The Court last examines the case of inventions believed to be patentable. Is it right in suggesting that this is the most sensitive category? Is it right in concluding that no inventor in her right mind would accept less than patent protection if she could get it? Or is Justice Douglas, dissenting, right in saying that the potentially indefinite duration of trade-secret protection might provide an attractive alternative to a patent, and that this very case might be an example? Does Justice Marshall's concurrence provide a simple path through the thicket when he says that Congress intended the patent laws to encourage disclosure, not to coerce it?
8. In the following passages, the Kewanee Court provides an interesting analysis of the economic consequences of wiping out trade secrecy:
What about the risk of overinvestment in secrecy? The Christopher court addressed that risk, saying " To require DuPont to put a roof over the unfinished plant to guard its secret would impose an enormous expense to prevent nothing more than a school boy's trick." How does/should this risk affect the analysis of each of the three categories of inventions analyzed in Kewanee?
9. In analyzing the category of known-patentable inventions, the Court considers the administrative effects of "partial pre-emption," i.e., precluding trade secrecy only for patentable inventions. Is the Court right in concluding that such an arrangement would be legally and administratively unworkable?
Most patent cases involve two issues: (1) whether the patent is valid and enforceable; and (2) whether, if so, it has been infringed. Although infringement is generally the more fact-based analysis, determining the validity of the patent normally requires careful interpretation of the claims and often close analysis of the "prior art."
Wouldn't all these complexities of patent litigation appear in almost every trade-secret case if the Court had endorsed a scheme of partial pre-emption? That result might be beneficial for lawyers' incomes, but would it be beneficial for the economy as a whole?
10. The majority opinion in Kewanee is of interest because of its close analysis of policy and its careful parsing of the three categories of inventions and their likely influence on business planning and on the economics of research and development. Indeed, it is an important opinion quite apart from its result, because it explains, with all the authority of the Supreme Court, some of the economic underpinnings of trade secrecy.
Yet the Goldstein decision was premised primarily on congressional intent. From the perspective of the result alone, which opinion is more satisfyingthe majority's careful and exhaustive analysis, or Justice Marshall's observation that congress intended to encourage, not coerce, disclosure? Which is more consistent with the thrust of Goldstein?

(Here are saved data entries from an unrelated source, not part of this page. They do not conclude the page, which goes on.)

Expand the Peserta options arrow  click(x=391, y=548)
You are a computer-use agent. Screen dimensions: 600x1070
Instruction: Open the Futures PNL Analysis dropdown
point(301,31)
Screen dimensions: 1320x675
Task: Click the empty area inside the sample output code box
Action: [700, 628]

11. One way to analyze a decision's correctness is to examine the consequences of a contrary decision. Suppose for a moment that the Kewanee Court had decreed entire pre-emption of trade secrecy, regardless of the category of the invention. What would be the consequences of that ruling for investment in technical innovation? in nontechnical innovation, for example, in advertising and marketing? for licensing? for patent protection and patent attorneys? Would such a ruling promote more or less innovation generally than the Kewanee Court's decision?